So how is using a cross-functional team better? Well, the delivery teams now have a common goal that is set by the Product Owner. (The PO must express the company’s goal in terms that are meaningful to the team.) Also, the potential for collaboration and innovation, and the ability to “build the right thing” can be fully exploited. What about velocity and lead time? Maximising velocity now also means reducing lead time. Since there is one WIP limit for the whole team, there are no queues, further reducing lead time. Well done coaches!
OK, let’s take a step back. The coaches are now using two metrics to achieve the goal of reducing lead times efficiently. The new cross-functional team is pumping out features faster than ever. Are the customers happy? Is the company making more money? Eh, still no idea. How do we measure customer happiness or the return-on-investment for all the features the team is delivering?
The team must find some way to measure the effect a feature has on customer growth or customer retention, or increase in revenue, or whatever is important to the company. However, the team’s velocity enables it to fire off lots of features in rapid succession, making it impossible to know which features are actually the ones that are helping the team achieve its goal, and which are just adding to system complexity and maintenance debt. Let’s call this the feature success rate, i.e. what percentage of features released move the team towards their goal.
Once again there is a conflict between two metrics: velocity and feature success rate. The customers must be given the time to evaluate each feature in turn in order for the team to know if it was successful or not. So now the customer has become a bottleneck with a WIP limit = 1. How do we increase the customer velocity?

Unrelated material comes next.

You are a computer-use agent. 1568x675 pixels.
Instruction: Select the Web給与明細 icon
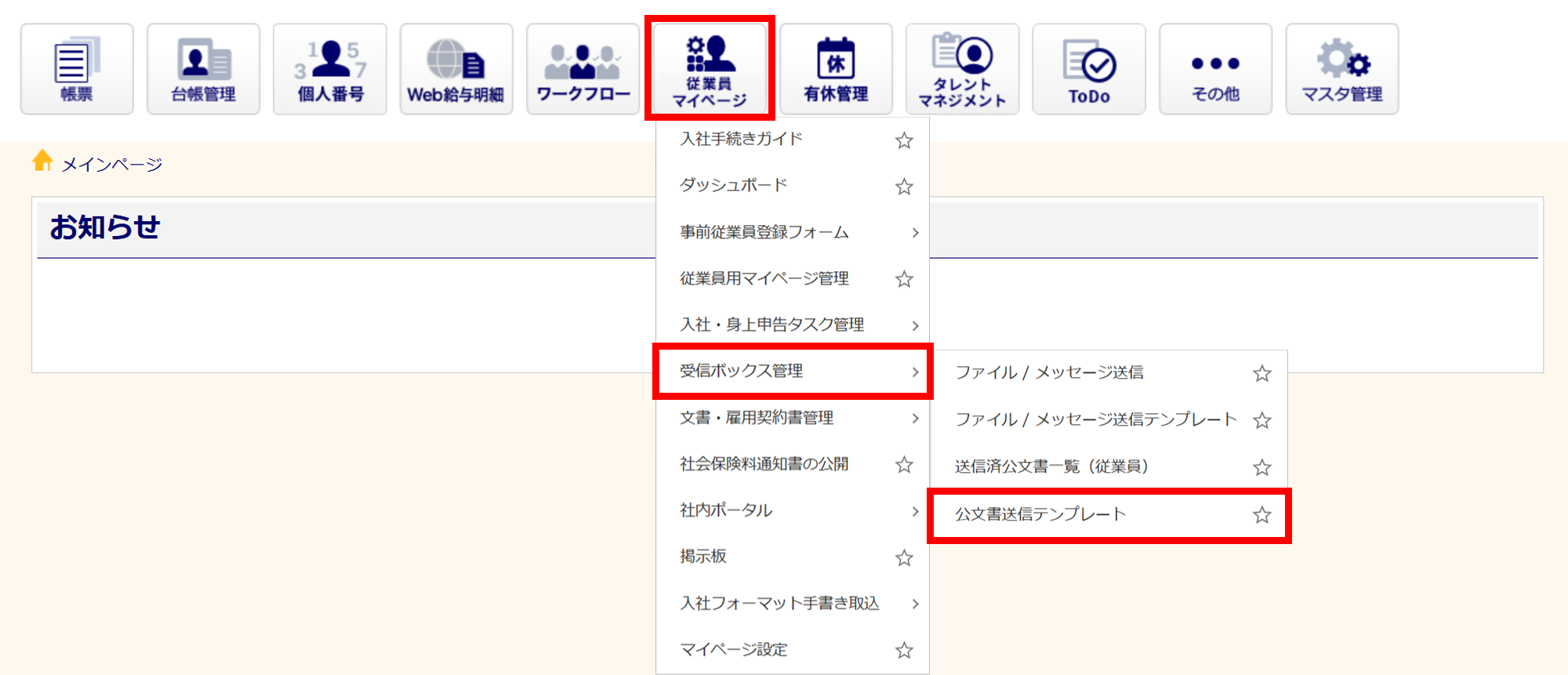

One way is to divide the customers into groups, so-called A/B testing with each group evaluating different features or different versions of the same feature. But this is the most expensive way for the team to find out if they have built the right thing. Instead the team should try to figure out as early as possible and as cheaply as possible if a feature will move the team towards their goal: customer surveys, impact mapping, wireframes, etc.; whatever it takes to validate assumptions while building as little as possible. Also, when choosing between features the team should pick those that have the biggest impact. For our intrepid Agile coaches the goal is finally expressed as:
Increase team velocity and minimise the lead time for new features while increasing feature success rate.
Summary
One surprising result of this analysis is that it is not possible, nor desirable, for developers to spend 100% of their productive time developing features. This is something every Product Owner for a cross-functional team must be aware of. This is due both to the capacity constraints of the different competencies in the team, the variance in the work itself, WIP limits and the bottleneck (wherever that happens to be in the flow).
Developers must maintain a technical backlog to work on when they are blocked by WIP limits or starved of new work. Like automated testing, developers must also spend time devising methods to measure the impact of whatever features they create. This holistic approach will also help the team members better understand the team’s goal.

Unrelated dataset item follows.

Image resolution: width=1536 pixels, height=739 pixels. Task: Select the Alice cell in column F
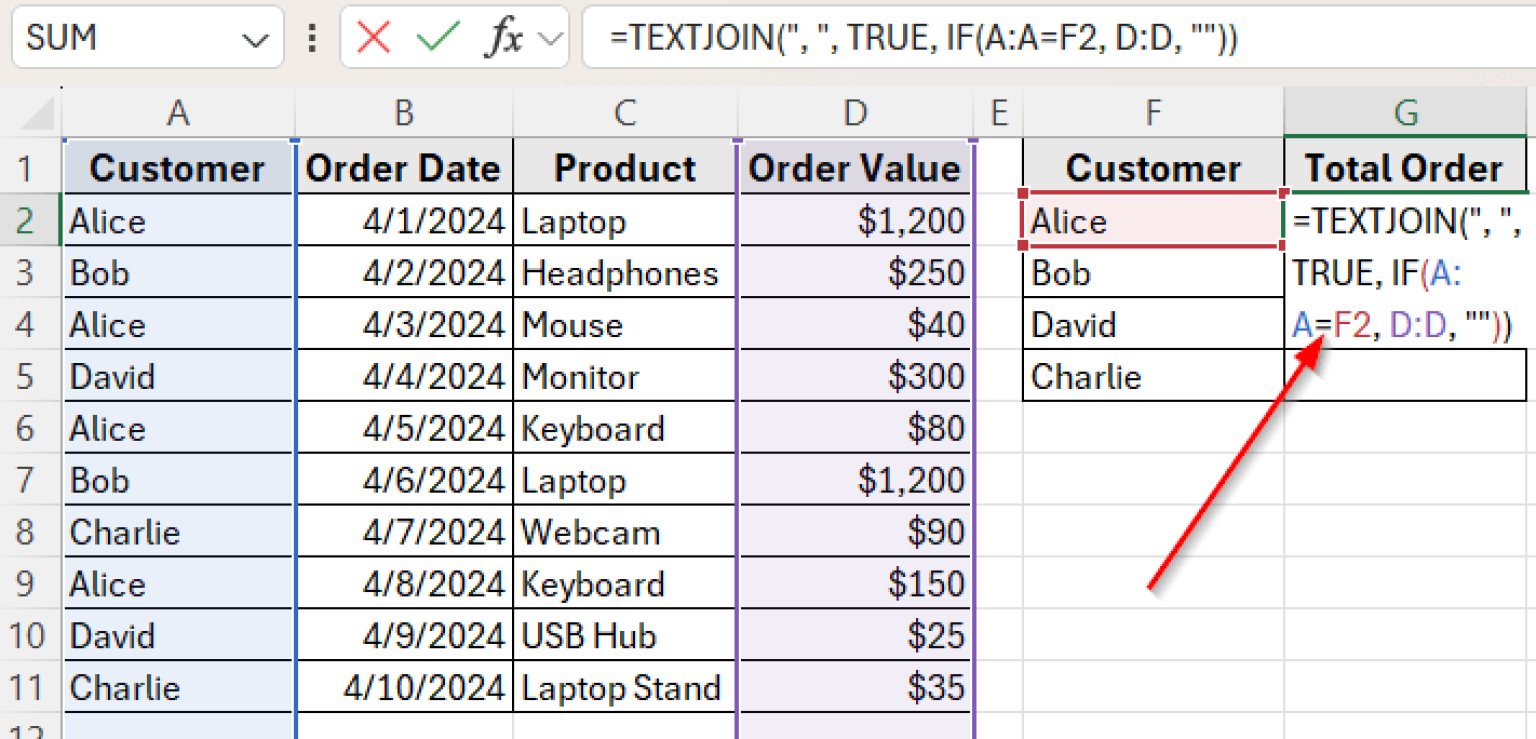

The purpose of this analysis was to identify the goal for an Agile coach and to find the minimum number of metrics that the Agile coach needs, to know if they are moving towards their goal. My conclusion is that these metrics are:
Team velocity to aid capacity planning and measure efficiency
Lead time to shorten TTM and allow the team to adapt to change quickly
Feature success rate to minimise the number of features used to meet the team’s goal
In short, the Agile coaches are moving towards their goal if the team’s velocity is increasing, lead time is reducing and feature success rate is increasing.

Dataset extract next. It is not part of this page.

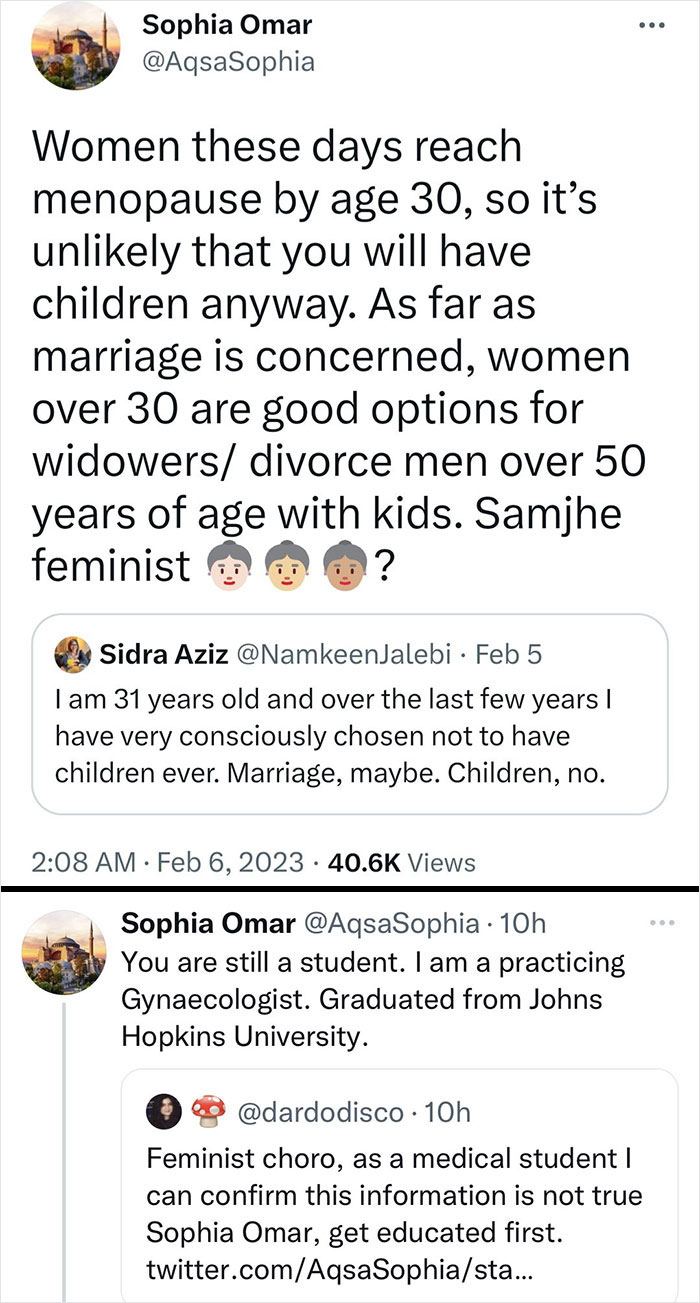The height and width of the screenshot is (1303, 700).
Task: Open the Sidra Aziz name link
Action: [162, 655]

When adopting an Agile development process, the team should start with visualising their work using a Kanban board. At the start, the items on the board will probably cover a whole range of work including hopefully a few User Stories. What can happen then is that if the team uses these items to try to create flow they will probably end up trying to model their entire development process (from idea to product) on the Kanban board, or worse still, try to apply Sprint planning to it.
This is especially true for platform teams that move to become cross-functional teams. The problem is that a Kanban board can only really handle the flow of one type of object (i.e. model one process) and that object has to have a clear “Definition of Done”. But hey, the whole point of using Kanban is to visualise the work so the team can do something about it to improve flow.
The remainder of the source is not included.